Intracellular translocation of PKC isoforms in canine pulmonary artery smooth muscle cells by ANG II

• Published in: American journal of physiology. Lung cellular and molecular physiology Vol. 274; no. 2; p. L278
• Main Authors: Damron, Derek S, Nadim, Hany S, Hong, Sung Jin, Darvish, Ahmad, Murray, Paul A
• Format: Journal Article
• Language: English
• Published: United States 01.02.1998
• Subjects: angiotensin II; protein kinase C isoforms
• ISSN: 1522-1504

Our goals were to identify the isoforms of protein kinase C (PKC) present in primary cultures of canine pulmonary artery smooth muscle cells (PASMCs) and to determine whether angiotensin II (ANG II) triggers translocation of specific PKC isoforms to discreet intracellular locations. Isoform-specific antibodies and Western blot analysis were utilized to identify the isoforms of PKC in PASMCs. Indirect immunofluorescence and confocal microscopy were used to examine the subcellular distribution of PKC isoforms.
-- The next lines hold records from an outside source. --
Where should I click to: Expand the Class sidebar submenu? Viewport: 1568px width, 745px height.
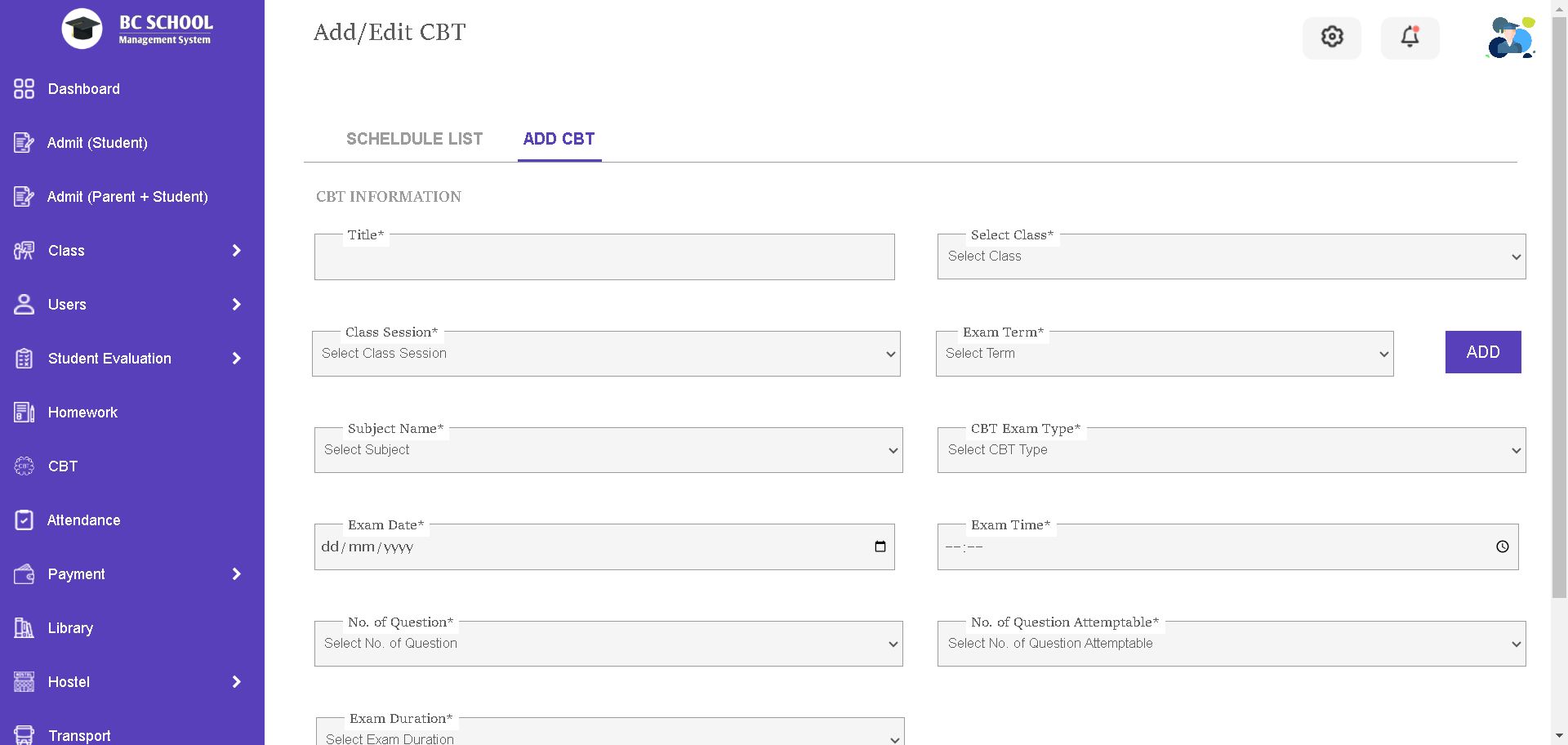point(237,251)
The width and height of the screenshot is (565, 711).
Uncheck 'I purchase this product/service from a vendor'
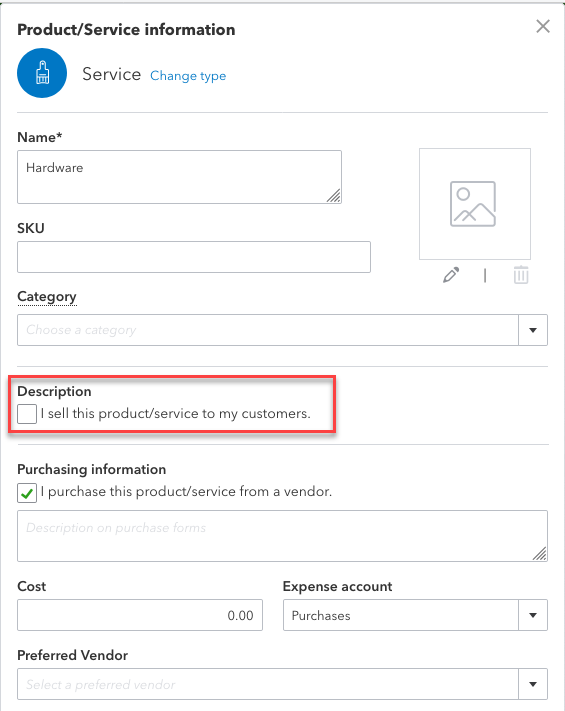click(x=27, y=493)
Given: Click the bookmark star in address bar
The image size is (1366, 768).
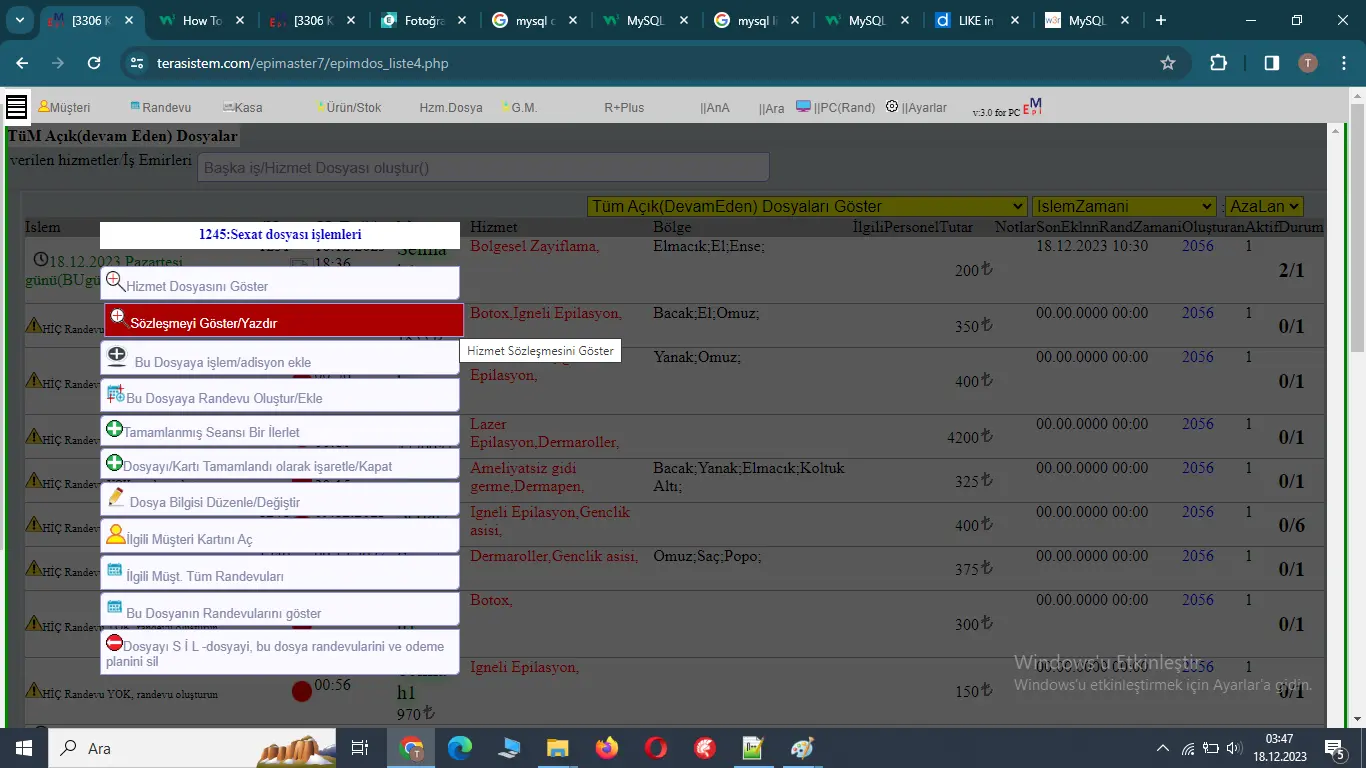Looking at the screenshot, I should coord(1167,63).
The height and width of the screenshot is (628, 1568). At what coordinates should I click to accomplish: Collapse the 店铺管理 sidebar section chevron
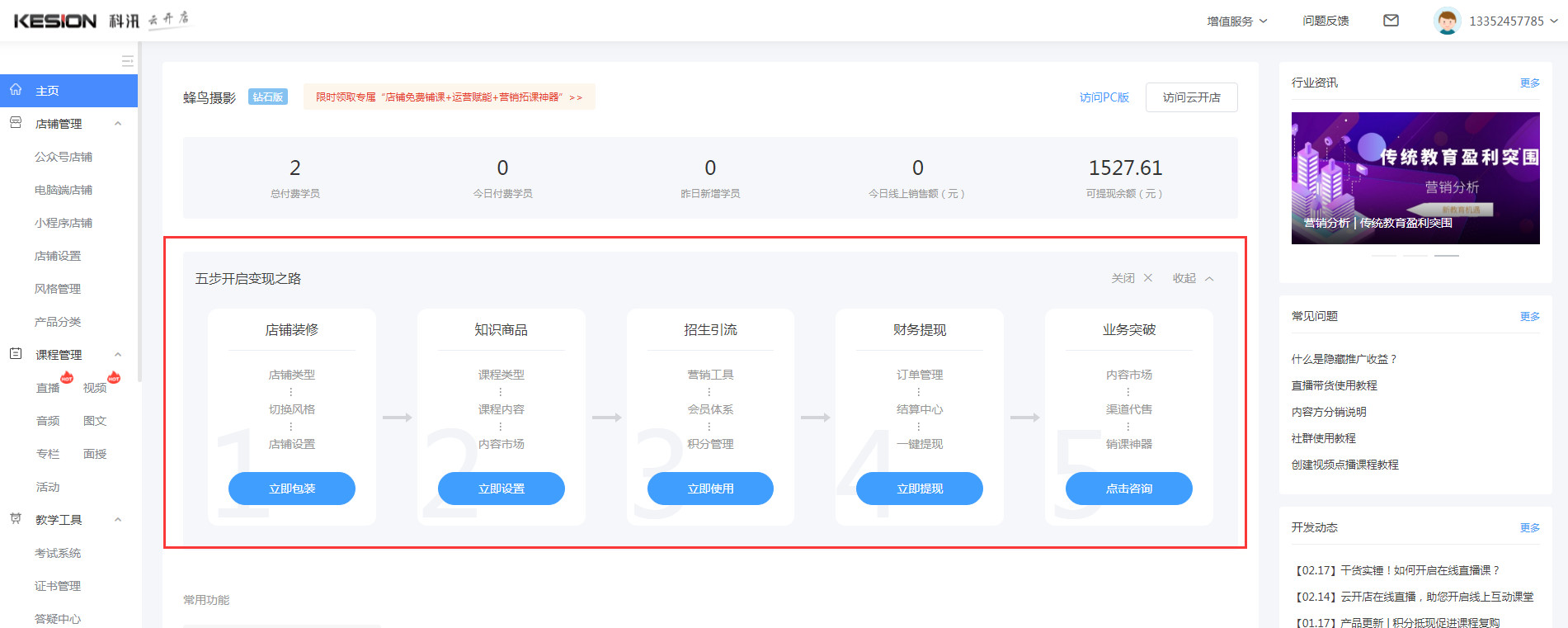pos(118,124)
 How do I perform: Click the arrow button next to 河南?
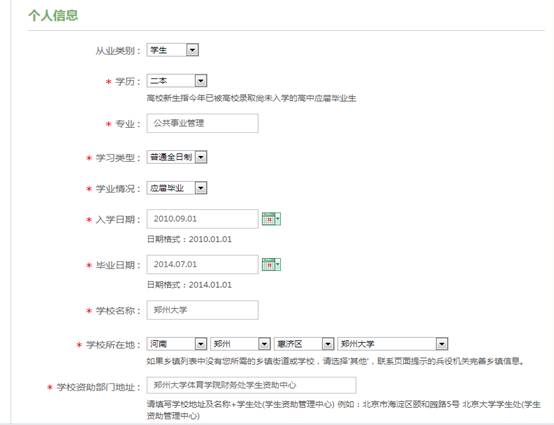pyautogui.click(x=201, y=344)
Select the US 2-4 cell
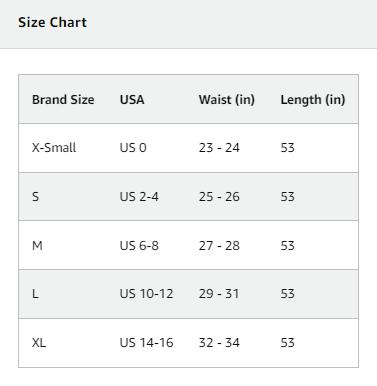The height and width of the screenshot is (386, 377). click(139, 197)
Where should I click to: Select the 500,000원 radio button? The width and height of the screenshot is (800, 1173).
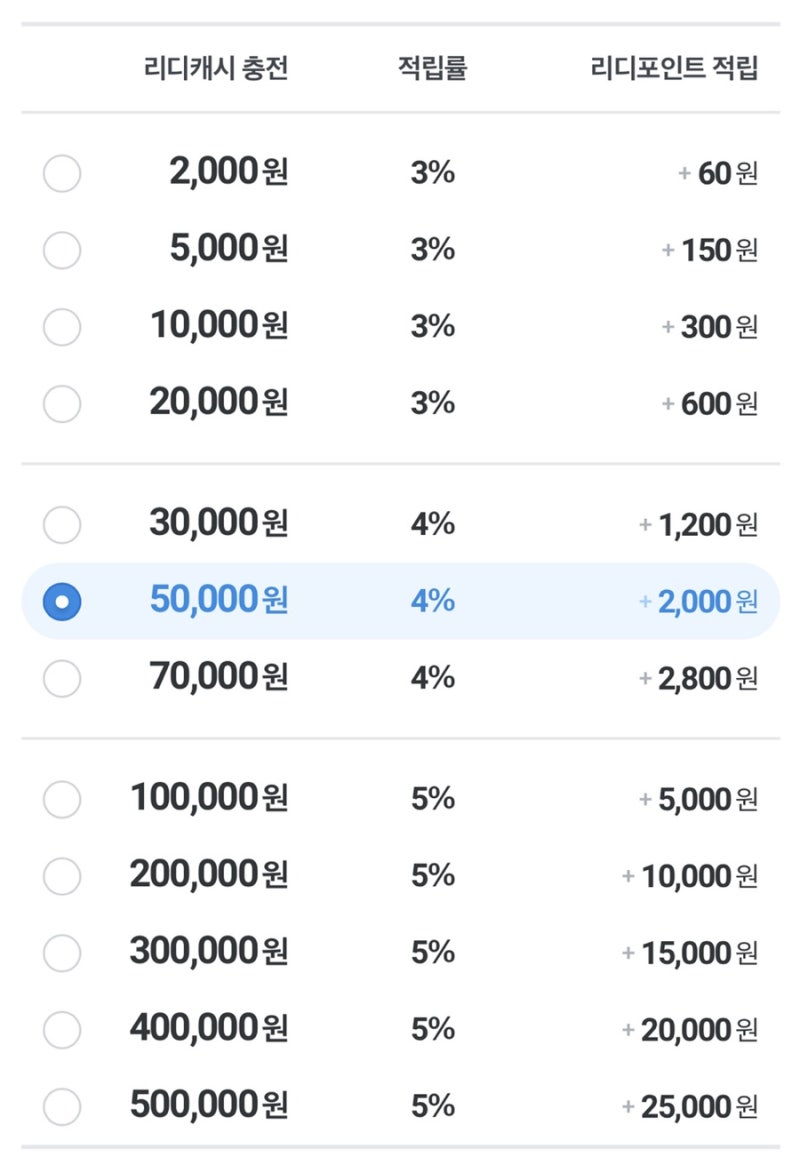(62, 1106)
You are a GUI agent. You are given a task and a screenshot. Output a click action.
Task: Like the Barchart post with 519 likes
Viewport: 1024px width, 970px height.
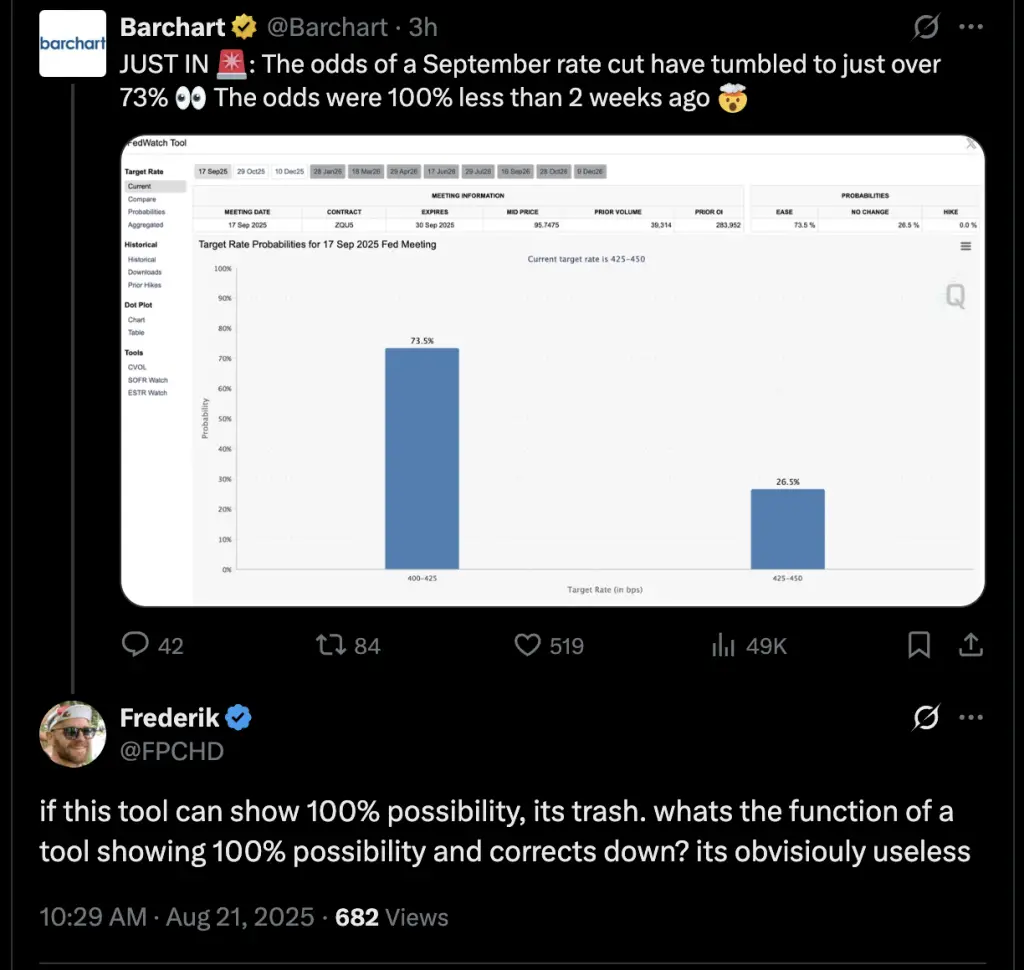pyautogui.click(x=549, y=645)
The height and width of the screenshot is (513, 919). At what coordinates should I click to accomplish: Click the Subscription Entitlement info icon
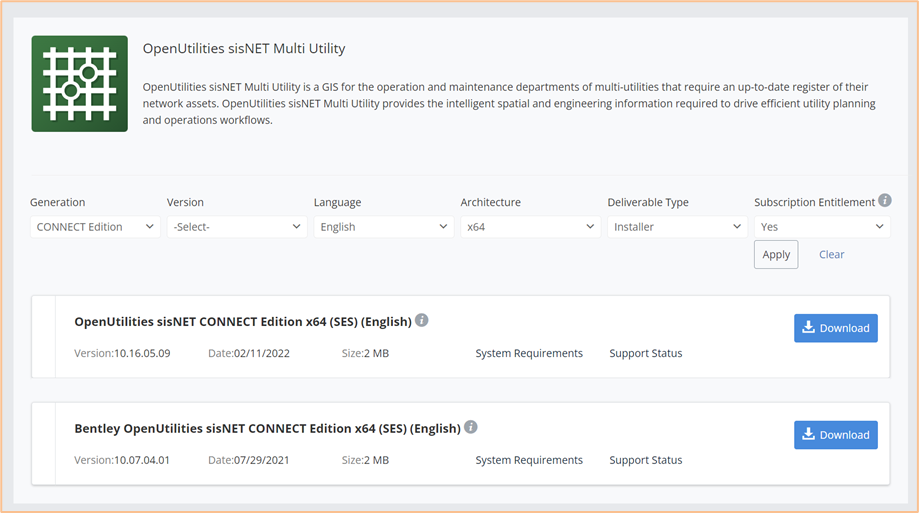pyautogui.click(x=885, y=201)
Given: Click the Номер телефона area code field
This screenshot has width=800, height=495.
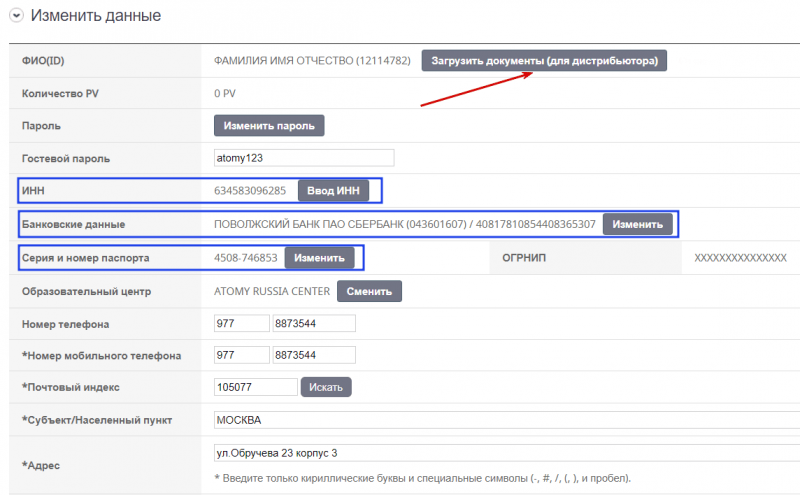Looking at the screenshot, I should 242,324.
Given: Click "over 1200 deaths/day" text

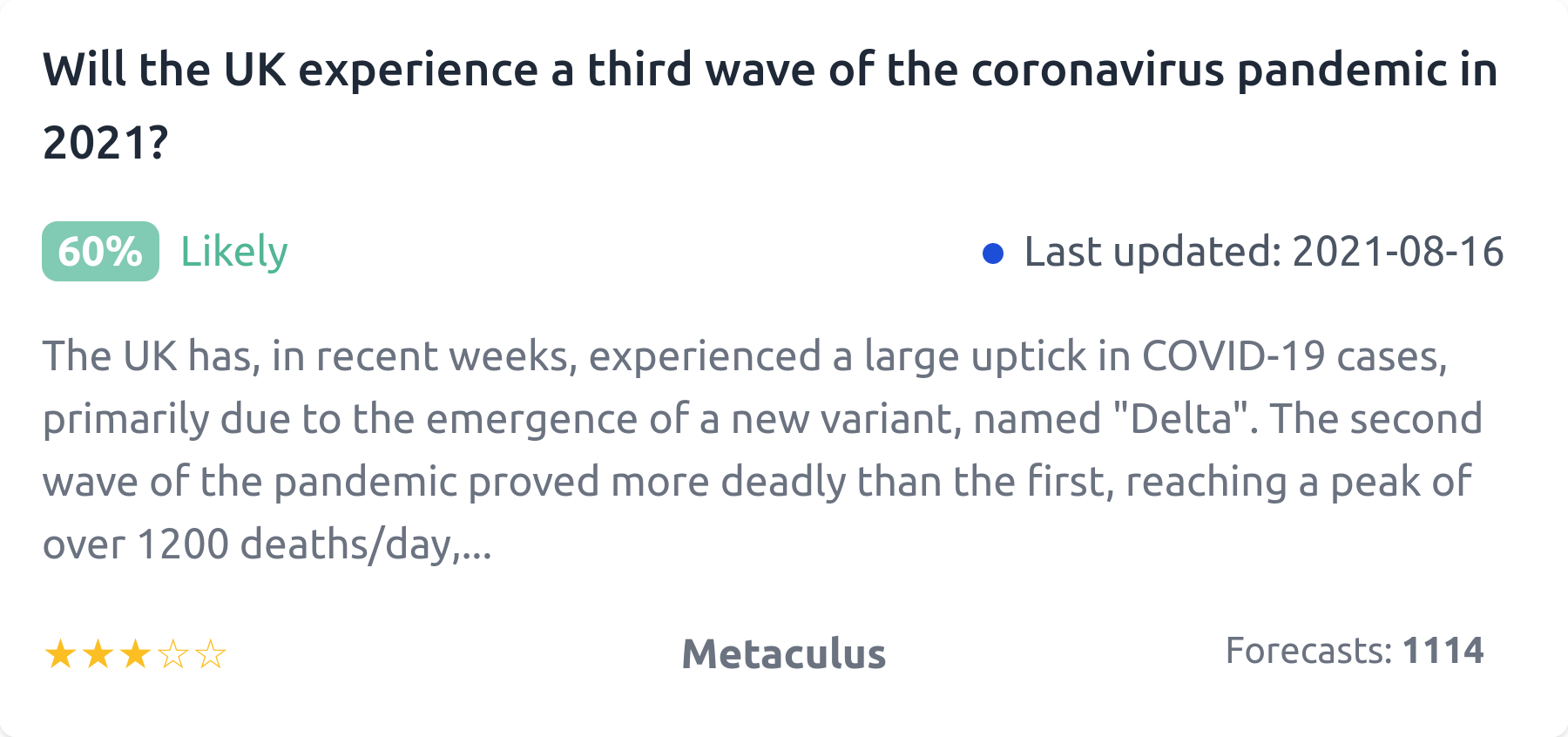Looking at the screenshot, I should [x=248, y=544].
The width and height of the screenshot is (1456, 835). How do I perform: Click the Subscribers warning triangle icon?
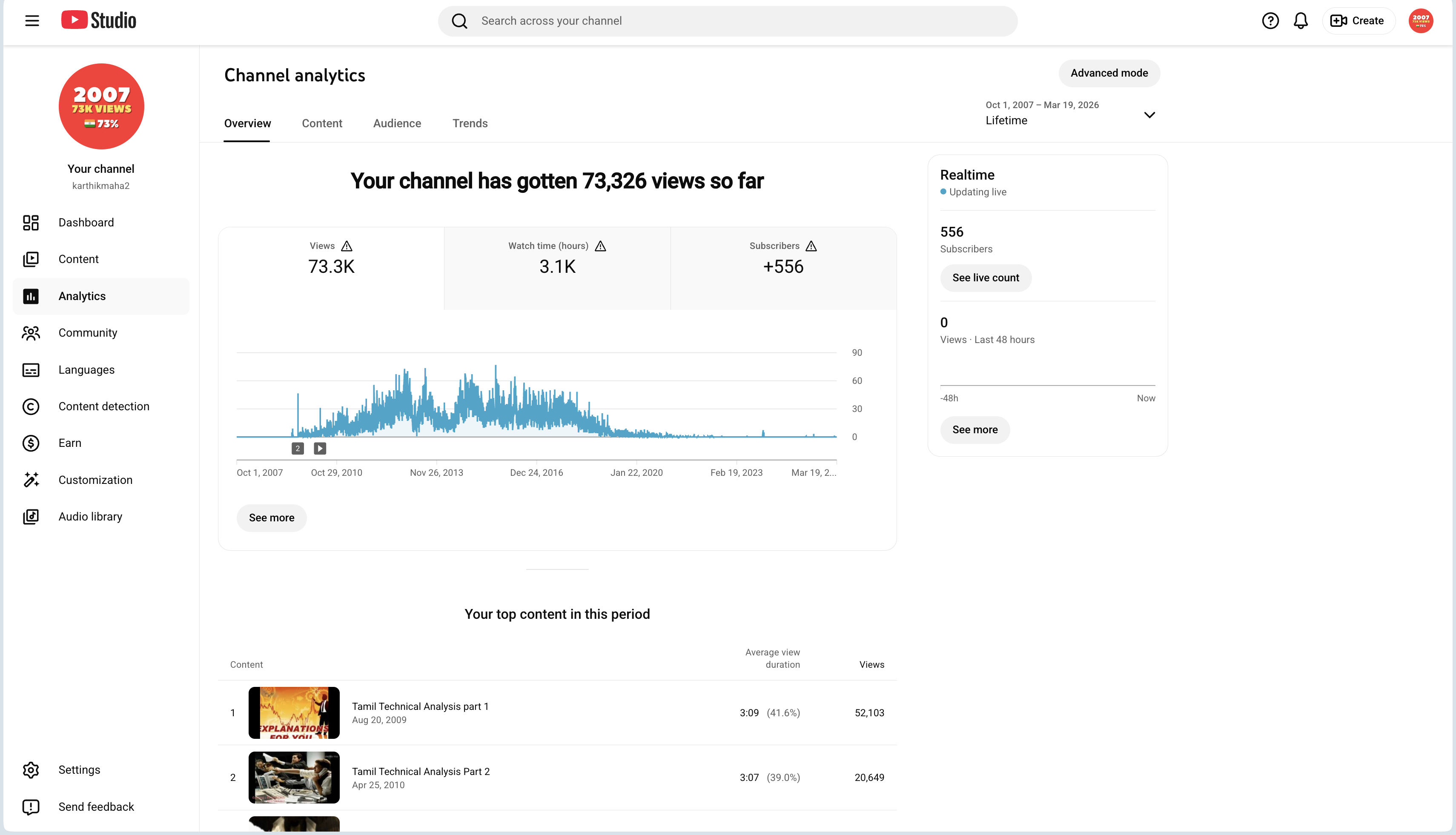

Inositol phosphate production was used to assess phospholipase C activation, and fura 2 was utilized to monitor intracellular Ca concentration in response to ANG II. Six isoforms (α, δ, ε, ζ, ι/λ, and μ) of PKC were identified by Western blot analysis. Immunolocalization of 5 isoforms (α, δ, ζ, ι/λ, and μ) revealed a unique pattern of staining for each individual isoform. ANG II caused translocation of PKC-α from the cytosol to the nuclear envelope and of PKC-δ to the myofilaments. In contrast, cytosolic PKC-ζ did not translocate, but nuclear PKC-ζ was upregulated. Translocation of PKC-α and PKC-δ and upregulation of PKC-ζ in response to ANG II were blocked by the ANG II type 1-receptor antagonist losartan. In addition, ANG II stimulated inositol phosphate production and intracellular Ca concentration oscillations, which were blocked by losartan. Thus activation of ANG II type 1 receptors triggers the phosphoinositide signaling cascade, resulting in translocation or upregulation of specific PKC isoforms at discreet intracellular sites. The α and ζ isoforms may act to regulate nuclear events, whereas PKC-δ may be involved in modulating contraction via actions on the myofilaments.